Since I wrote about the possibility of ‘progressive’ electoral alliances last week, both James King and Andrew Hickey have explained why they think they wouldn’t work, and whoever is behind the Progressive Alliance UK campaign has taken to Facebook to tell us off for being negative.
Just for the record, I don’t think whoever’s behind the Progressive Alliance UK are “a group of party big whigs and donors” and I’m not sure where that impression came from. If anything, my reasoning that the project isn’t going to achieve much is precisely because the people pushing it aren’t at a high level in any of the parties you’d need to bring together to make such an alliance work. The closest we’ve come to any sort of alliance between parties of the centre-left came about because Ashdown and Blair wanted it to happen, often against the wishes of their members, not because they were forced into it.
It’s worth looking back at the circumstances that led to that agreement to see what obstacles are in the way to any formal alliance of parties. For a start, moves toward it began after 13 years of Tory rule (and four election defeats for variosu formations of the centre-left) and were kicked off with Paddy’s speech in Chard. However, John Smith wasn’t keen on any sort of agreement, and nothing really happened until Tony Blair became Labour leader. Any sort of agreement needs the party leaderships on side from the beginning, as they hold the key to getting the infrastructure of the parties on side.

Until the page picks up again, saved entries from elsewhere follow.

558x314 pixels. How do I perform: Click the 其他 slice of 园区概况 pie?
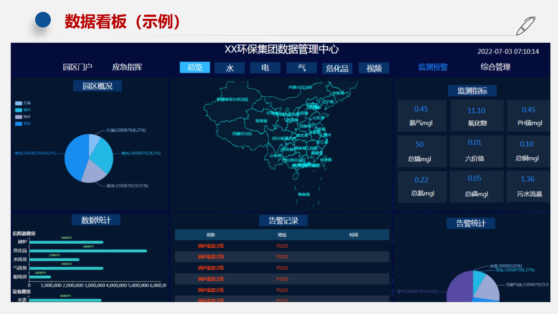76,157
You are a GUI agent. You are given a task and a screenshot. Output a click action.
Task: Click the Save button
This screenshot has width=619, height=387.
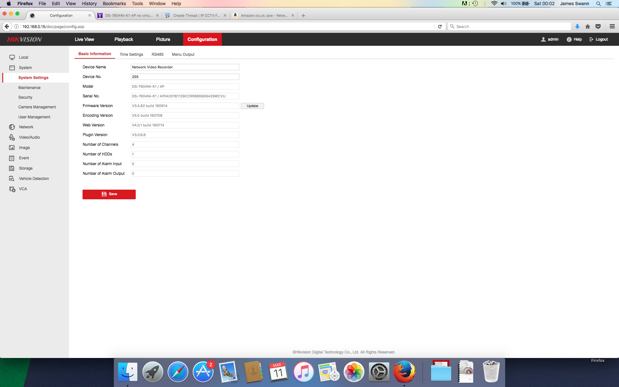coord(109,194)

What was also important was that the two leaders were close ideologically and could envisage themselves working together, even without drawing up any public common programme. It wasn’t just a case of them both being anti-Tory but actually having shared ideals and a common vision. This was something important for the electorate too, as it allowed them to switch their vote between the two parties with confidence, as there’d been enough signalling from them that they wanted the same thing.

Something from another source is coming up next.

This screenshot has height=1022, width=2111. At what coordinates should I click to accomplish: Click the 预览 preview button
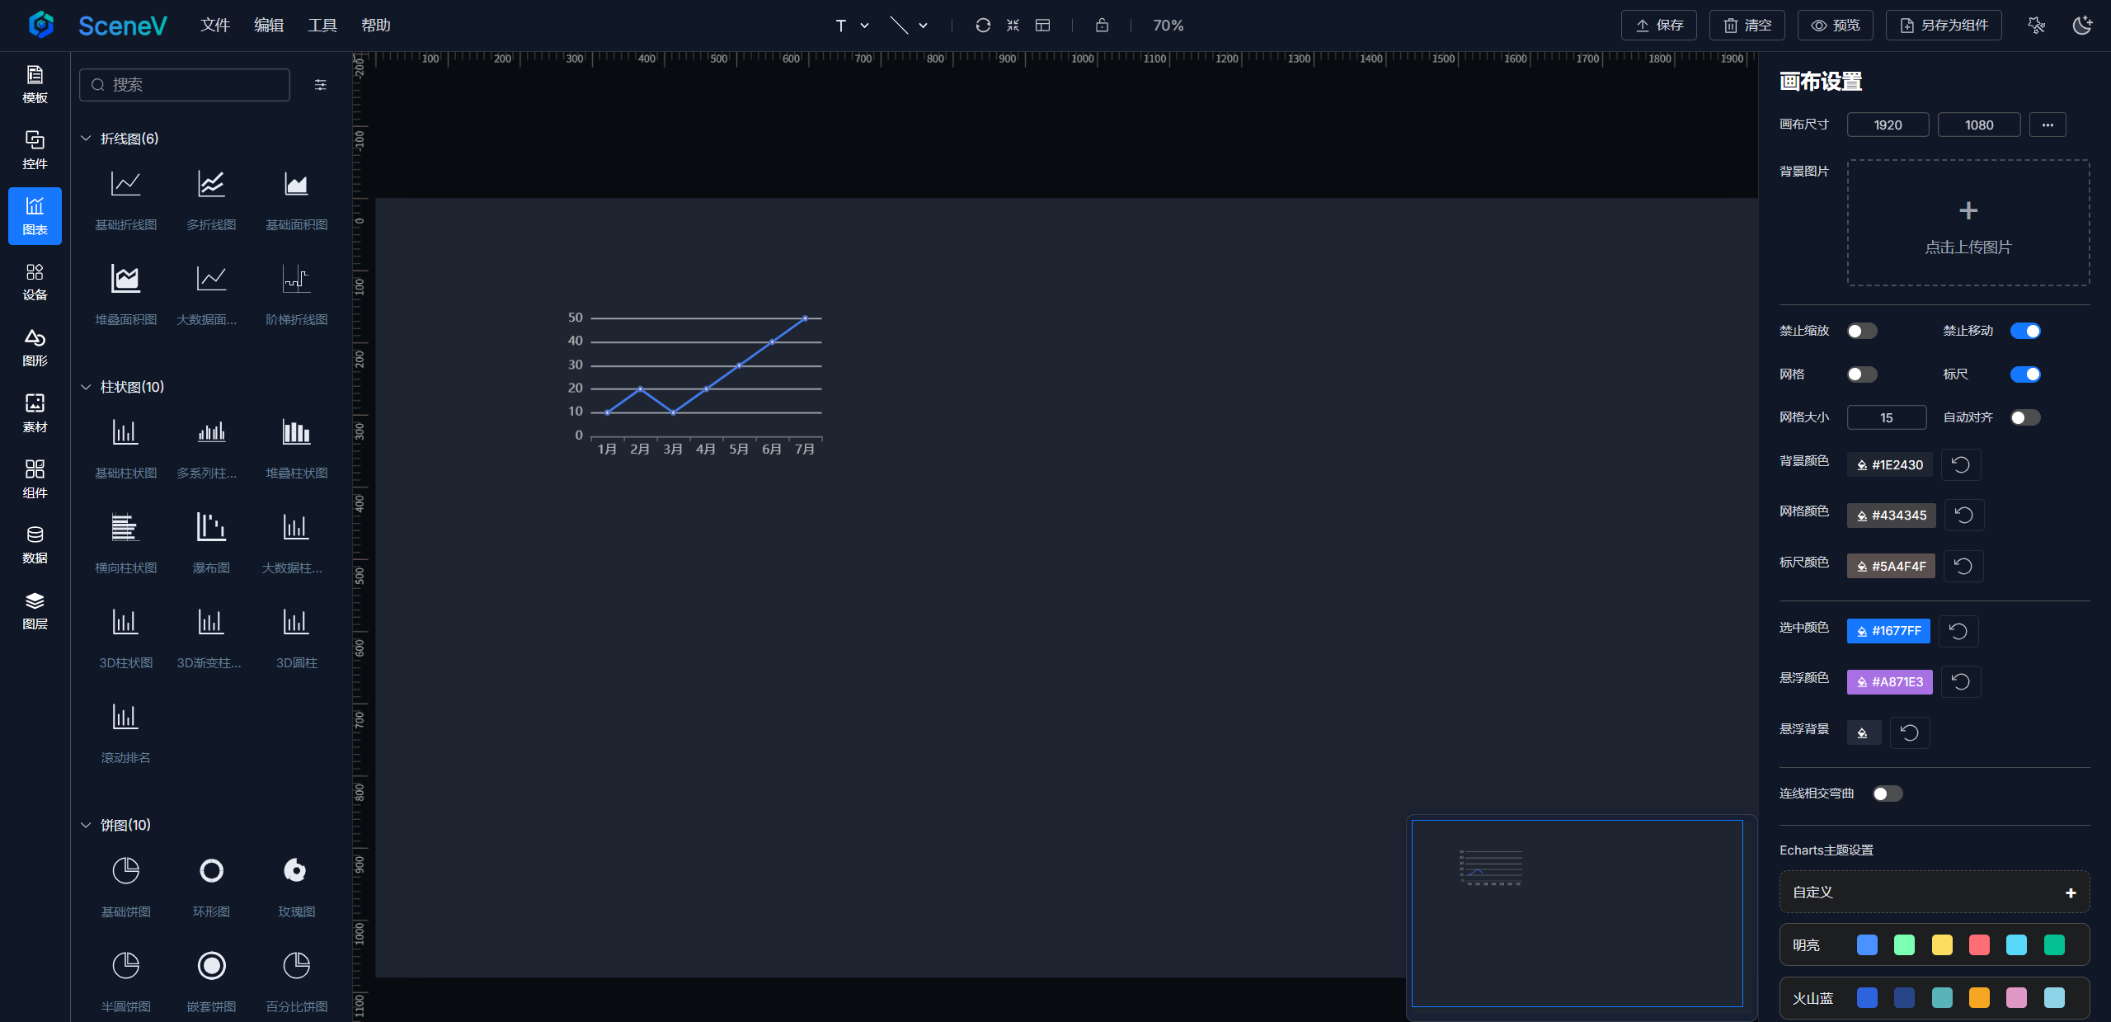pos(1835,26)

The problem for any sort of agreement now is that the gap between Lib Dems and Labour is probably bigger than it’s ever been, both in terms of where the party leaderships are located and where the members and activists of the parties see each other. Consider the amount of flak Ashdown (especially) and Blair got from their memberships got for working together, and now imagine the apoplexy the right of the Lib Dems would have at working with ‘Corbynistas’ and the way the more excitable elements of the Labour membership would react to making a deal with ‘Tories in disguise’.
Electoral geography was also an important consideration. In the run up to 1997, most of the seats had either Conservatives and Labour in first and second place, or Conservatives and Liberal Democrats. There were very few seats that were Lib Dem-Labour battles, or where other parties got into those top two. That’s not the case now, and what’s more, there are very few seats where Lib Dems are in the top two at all. An agreement in 1997 made strong strategic sense for both parties as there were very few places they were in direct competition. (They’d also both had much stronger results in the 1992 election than they had in 2015)

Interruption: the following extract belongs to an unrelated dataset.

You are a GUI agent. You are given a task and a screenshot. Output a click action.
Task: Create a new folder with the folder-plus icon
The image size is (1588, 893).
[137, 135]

The point is that it’s easy to talk about how a ‘Progressive Alliance’ would magically make everything better, but the path from where we are now to actually creating one isn’t clear. Trying to get people to jump straight into a formal electoral alliance is a bit like telling a couple who aren’t speaking to each other after an acrimonious break up that they should get married. It might be true that they’re better together, but that doesn’t mean you can just pretend all their baggage no longer exists.